= Data under study =
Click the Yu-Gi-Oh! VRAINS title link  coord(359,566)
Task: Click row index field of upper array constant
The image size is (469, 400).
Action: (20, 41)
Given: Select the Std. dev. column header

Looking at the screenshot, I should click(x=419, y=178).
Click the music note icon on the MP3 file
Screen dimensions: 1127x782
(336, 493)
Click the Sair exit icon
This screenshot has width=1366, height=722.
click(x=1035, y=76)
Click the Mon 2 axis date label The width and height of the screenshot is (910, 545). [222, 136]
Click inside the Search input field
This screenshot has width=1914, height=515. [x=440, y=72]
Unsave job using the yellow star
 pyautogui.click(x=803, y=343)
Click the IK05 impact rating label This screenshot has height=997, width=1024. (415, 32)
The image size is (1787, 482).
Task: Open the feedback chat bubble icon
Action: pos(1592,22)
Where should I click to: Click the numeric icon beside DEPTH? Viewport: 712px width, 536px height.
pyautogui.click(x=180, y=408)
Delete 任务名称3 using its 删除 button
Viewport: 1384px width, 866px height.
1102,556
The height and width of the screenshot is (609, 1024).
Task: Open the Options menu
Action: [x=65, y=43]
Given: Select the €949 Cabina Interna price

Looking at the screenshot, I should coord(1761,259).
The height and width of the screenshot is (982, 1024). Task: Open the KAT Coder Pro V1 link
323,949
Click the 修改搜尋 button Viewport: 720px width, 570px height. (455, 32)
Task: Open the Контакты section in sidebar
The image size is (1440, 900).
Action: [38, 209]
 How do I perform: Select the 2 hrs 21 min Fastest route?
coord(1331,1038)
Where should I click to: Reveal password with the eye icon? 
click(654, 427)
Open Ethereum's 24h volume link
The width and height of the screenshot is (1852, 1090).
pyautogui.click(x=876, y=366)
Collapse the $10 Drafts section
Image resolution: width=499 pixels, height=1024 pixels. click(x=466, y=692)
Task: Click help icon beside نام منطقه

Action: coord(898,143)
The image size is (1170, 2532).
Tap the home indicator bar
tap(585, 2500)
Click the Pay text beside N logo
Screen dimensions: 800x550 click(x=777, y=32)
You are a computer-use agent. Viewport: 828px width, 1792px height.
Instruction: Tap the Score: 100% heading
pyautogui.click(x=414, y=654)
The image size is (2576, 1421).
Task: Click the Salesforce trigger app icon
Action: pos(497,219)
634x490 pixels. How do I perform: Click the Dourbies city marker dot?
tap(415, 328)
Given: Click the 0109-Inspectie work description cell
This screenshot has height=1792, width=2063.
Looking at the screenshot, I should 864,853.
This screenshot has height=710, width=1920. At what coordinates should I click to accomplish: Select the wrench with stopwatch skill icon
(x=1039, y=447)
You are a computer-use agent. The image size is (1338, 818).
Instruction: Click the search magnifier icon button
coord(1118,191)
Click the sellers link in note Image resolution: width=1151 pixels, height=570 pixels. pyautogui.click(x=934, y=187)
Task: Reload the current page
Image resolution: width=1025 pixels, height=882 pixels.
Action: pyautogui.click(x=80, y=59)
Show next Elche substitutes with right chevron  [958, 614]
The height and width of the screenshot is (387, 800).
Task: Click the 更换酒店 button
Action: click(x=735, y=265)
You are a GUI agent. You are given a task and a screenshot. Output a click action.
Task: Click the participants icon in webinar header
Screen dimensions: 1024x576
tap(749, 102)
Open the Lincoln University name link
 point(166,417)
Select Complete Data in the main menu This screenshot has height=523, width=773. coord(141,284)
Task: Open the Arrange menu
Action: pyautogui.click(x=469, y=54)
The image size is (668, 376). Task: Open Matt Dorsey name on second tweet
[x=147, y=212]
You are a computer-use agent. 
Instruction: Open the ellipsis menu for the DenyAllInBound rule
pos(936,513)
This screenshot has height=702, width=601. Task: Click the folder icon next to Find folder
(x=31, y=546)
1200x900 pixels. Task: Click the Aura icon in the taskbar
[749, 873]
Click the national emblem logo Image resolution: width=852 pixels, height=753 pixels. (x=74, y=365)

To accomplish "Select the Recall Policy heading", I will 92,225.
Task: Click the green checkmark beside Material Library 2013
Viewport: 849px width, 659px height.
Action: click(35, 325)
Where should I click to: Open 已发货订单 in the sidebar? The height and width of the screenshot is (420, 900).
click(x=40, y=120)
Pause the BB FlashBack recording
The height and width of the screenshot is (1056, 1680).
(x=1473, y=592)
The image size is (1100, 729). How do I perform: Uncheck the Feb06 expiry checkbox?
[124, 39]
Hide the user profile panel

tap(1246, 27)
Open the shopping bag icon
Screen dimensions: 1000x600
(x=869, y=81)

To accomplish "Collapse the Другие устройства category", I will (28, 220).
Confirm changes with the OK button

= Required action =
Using the data above, show each line where "note" occurs.

= Solved exercise =
Click the music note icon on the MP3 file
Click the sellers link in note Image resolution: width=1151 pixels, height=570 pixels. pyautogui.click(x=934, y=187)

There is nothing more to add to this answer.